French President Francois Hollande appears as shaken as those he has tried to comfort one terror attack after another.
Following the slaying Monday by two jihadists of a beloved 86-year-old Catholic priest as he was celebrating Mass in a bucolic Norman village, the French leader insisted the war against terrorists will be waged with “absolute determination.” But Hollande, as well as the security services, appear to be fast losing the confidence of the French public.
Calls are mounting for tougher security measures to be imposed but Hollande and Prime Minister Manuel Valls, who was jeered earlier this month by furious mourners during a tribute to the Bastille Day terror attack victims, have offered little in the way of new, concrete proposals to prevent attacks.
"Daesh has declared war on us,” Hollande said, using an Arabic name for the Islamic State terror group. “We must fight this war by all means, while respecting the rule of law,” he added Tuesday as he comforted relatives of the murdered priest and villagers at Saint-Étienne-du-Rouvray near Rouen where two IS assailants slit the throat of Fr.
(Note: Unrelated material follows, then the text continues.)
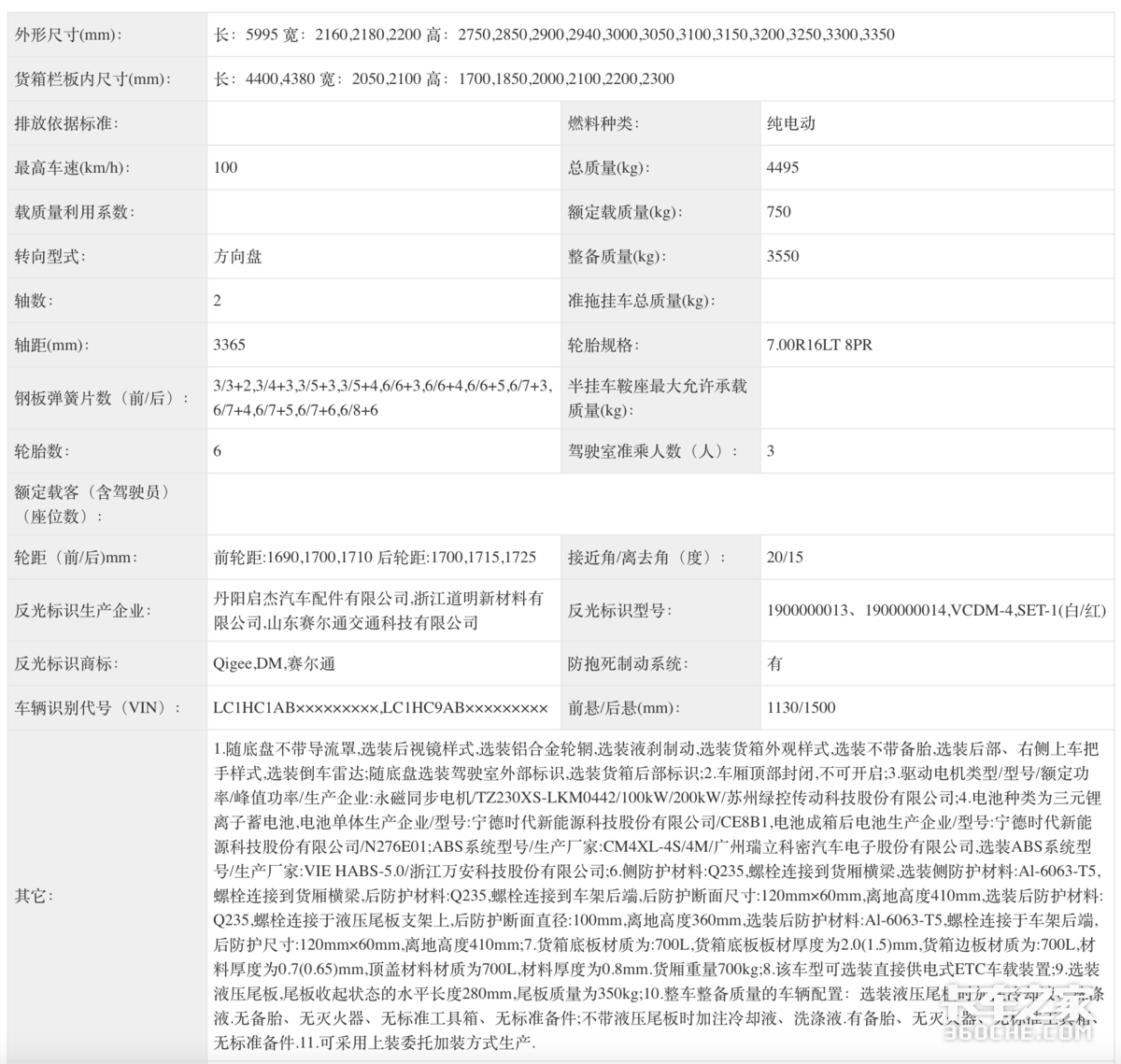Screen dimensions: 1121x1064
Task: Click the 轴距 value 3365
Action: (x=230, y=345)
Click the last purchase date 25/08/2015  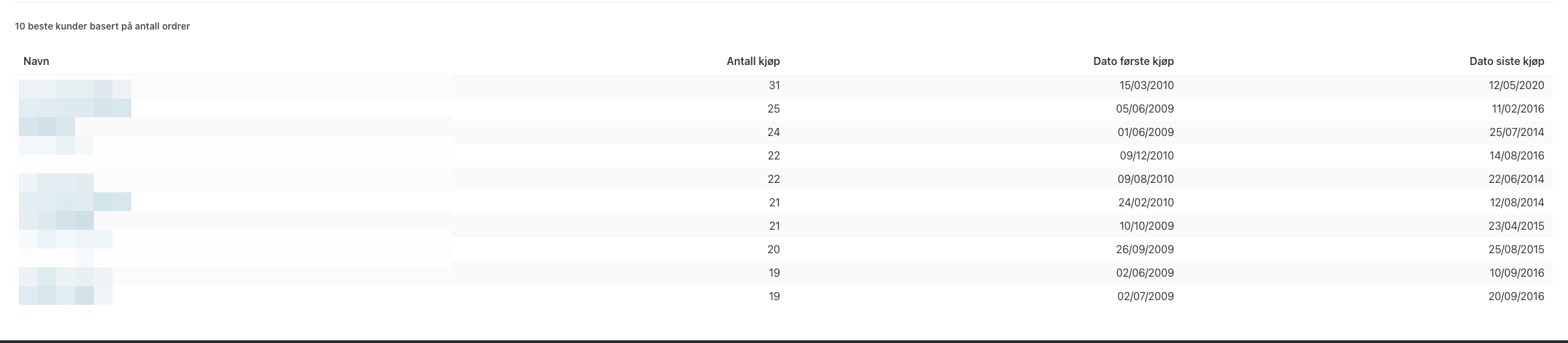click(x=1516, y=249)

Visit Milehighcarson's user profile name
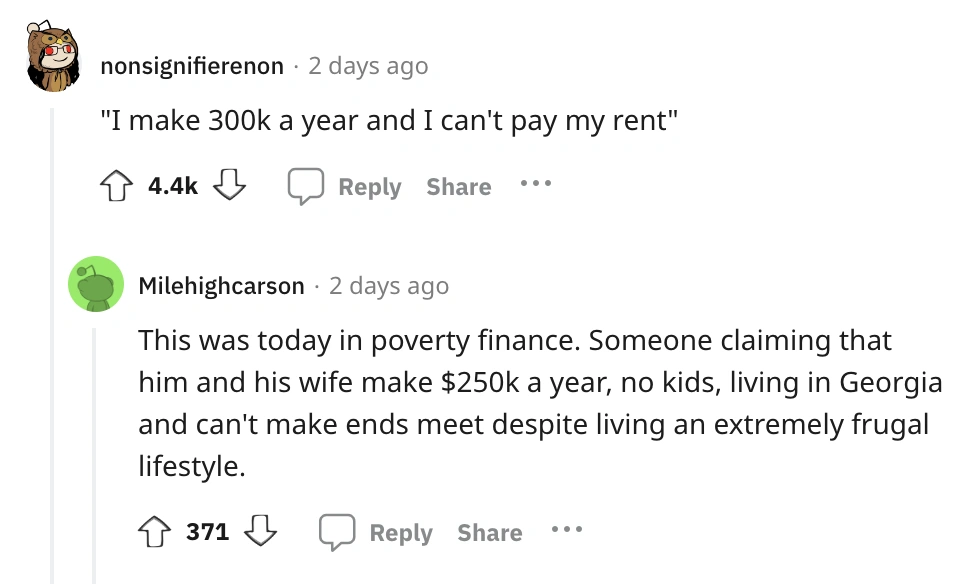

Jacques Hamel in front of worshippers and nuns.
Hollande’s predecessor, Nicolas Sarkozy, has dismissed the government’s response to the terror attacks as being hedged in by “legal niceties.” Opposition lawmakers are demanding the formation of a national unity government, arguing the threat to France is so grave nothing short of the state coming together as one will suffice.
But the arguments over how to respond to Monday’s terrorism, which came two weeks after a man plowed a truck into a crowd of people celebrating Bastille Day in Nice, killing 84 and injuring more than 300, are widening sharp political divisions.
And the political squabbling, along with the increasing sense among the French public of the state’s impotence, is adding to the risks of the emergence of “vigilante retribution” on immigrants, worry Hollande’s advisers.
The Élysée Palace has two priorities, a Hollande adviser told VOA, to combat the terrorism and to prevent France from cracking under the stress of the attacks.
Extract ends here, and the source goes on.